One of the measurements taken in an echo is EF, ejection fraction - which is the fraction of blood that is pumped out of the ventricle with each beat - the average person's EF is around 58%.

In February, Michelle's EF was 15.
As of Monday's test results, her EF is now 30-35!

I'm very thankful for the prescriptions, Michelle's much improved eating habits, and all the exercise she's been very dedicated to on a daily basis. Keep up the great work Darlin!

Cardiologist Appt Today

The appointment went well, we asked a long list of questions. I audio recorded the whole thing, because you can never jot notes as quickly as you'd like.

Most importantly, they won’t know if Cindy needs any implanted devices or invasive procedures until they’ve had three months of monitoring on her current medications – they will reassess at that point. They signed a form which gives her the next few months off from work (luckily she will get full pay from her company during this time).

We found out she can and should have light exercise, that we should feel no pressure to move from our second floor apartment to a first floor one (we might move anyway… Lake view? Patio? Vaulted ceilings?). Thanks to my Army brat upbringing, I’m ready to move every two years and it’s been four years. I'm itching to move, even if to a different apartment in the same complex.

I mentioned my frustration with the blood pressure monitors, and they suggested that if I bought a manual cuff, they will teach me to use it at the next appointment, which will be in April – so that’s cool.

All in all, good information, good appointment – many questions were answered.

Grumble

The hardest part of Cindy's condition is not knowing exactly what the condition means for her, for me, and our lives together.

They discharged her with two or three pieces of paper, not the five DVD's full of PDF's I was hoping for.

I have a million questions - what is a person's life expectancy when they have CHF? Should she be exercising at all? Should we forget about having kids? Should I buy her a wheelchair? A Segway? Should she plan to keep her job? Look for less stressful work? Plan to end her work career now and spend the rest of her life on disability? What should she be eating - low sodium, obviously but beyond that?

I can find many answers online, but I'm no doctor and how would I know if an answer is applicable to her exact condition? We have an appt on Monday morning - I hope for his sake the doctor has booked us out for a few hours.

Update - Cindy

This is her 4th day at home after the whole hospital spree. She's doing well, and we're actually leaving the house today. Leaving the house is a bigger deal because of our steep, steep steps. We're working on moving downstairs.

We’re Back!

On Wednesday 2/18/10 Cindy was diagnosed with Congestive Heart Failure and was admitted to a hospital in Ocala.

Her symptoms started out slowly and simply, perhaps a month before 2/18/10. She was short of breath, and easily tired.
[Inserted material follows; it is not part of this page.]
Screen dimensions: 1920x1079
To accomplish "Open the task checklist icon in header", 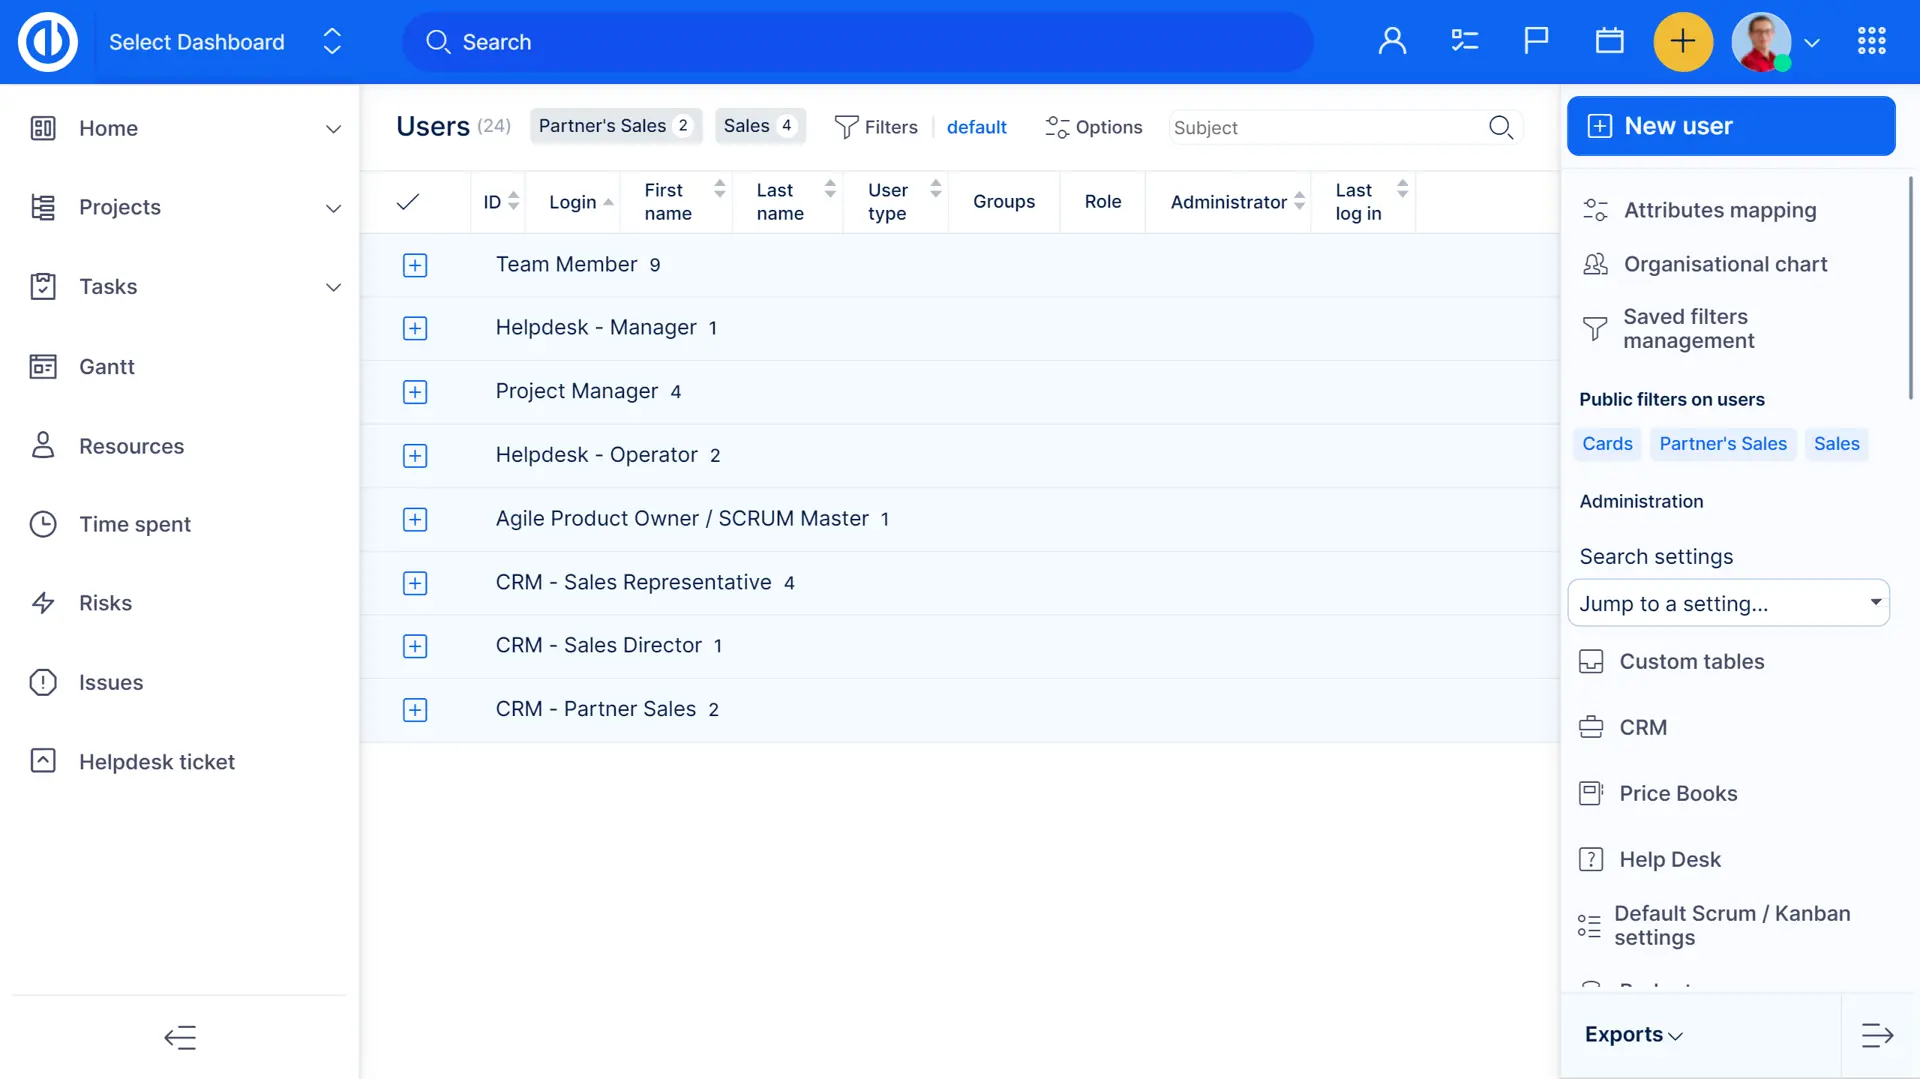I will pos(1464,42).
Next, it became obvious that something was wrong with her tummy – it went from its usual playful squishiness to a harder and harder consistency, until it was like clay. If you pressed a finger into her tummy and then let go, the imprint would remain for fifteen seconds or more.

Turns out she was retaining at least 25 pounds (that’s three gallons, folks) of extra water. Once admitted to the local hospital, she was put on drugs to lower her heart rate and blood pressure, blood thinners, and drugs to force her body to shed the excess water, which she accomplished in four or five days.

The local hospital was doing a lot of arm-waving and throwing lots of acronyms our way. She would need an AICD, she would need a VAD, she might need a heart transplant.

On Sunday she was transferred from our local hospital to Shands Hospital at the University of Florida (Gainesville) where they continued the treatment.

Shands cardiologists tell us Cindy has low thyroid hormone levels and an enlarged heart (left ventricle), which should be manageable with medication - they discharged her yesterday, one week after she checked in to our local hospital.

We still don’t know for sure what the future holds, but we have been very fortunate to have a lot of support from coworkers, friends, and family.

So the moral of the story is: If you have difficulty breathing for no good reason (walking from the living room to the kitchen), and seem to be retaining water, get to an emergency room!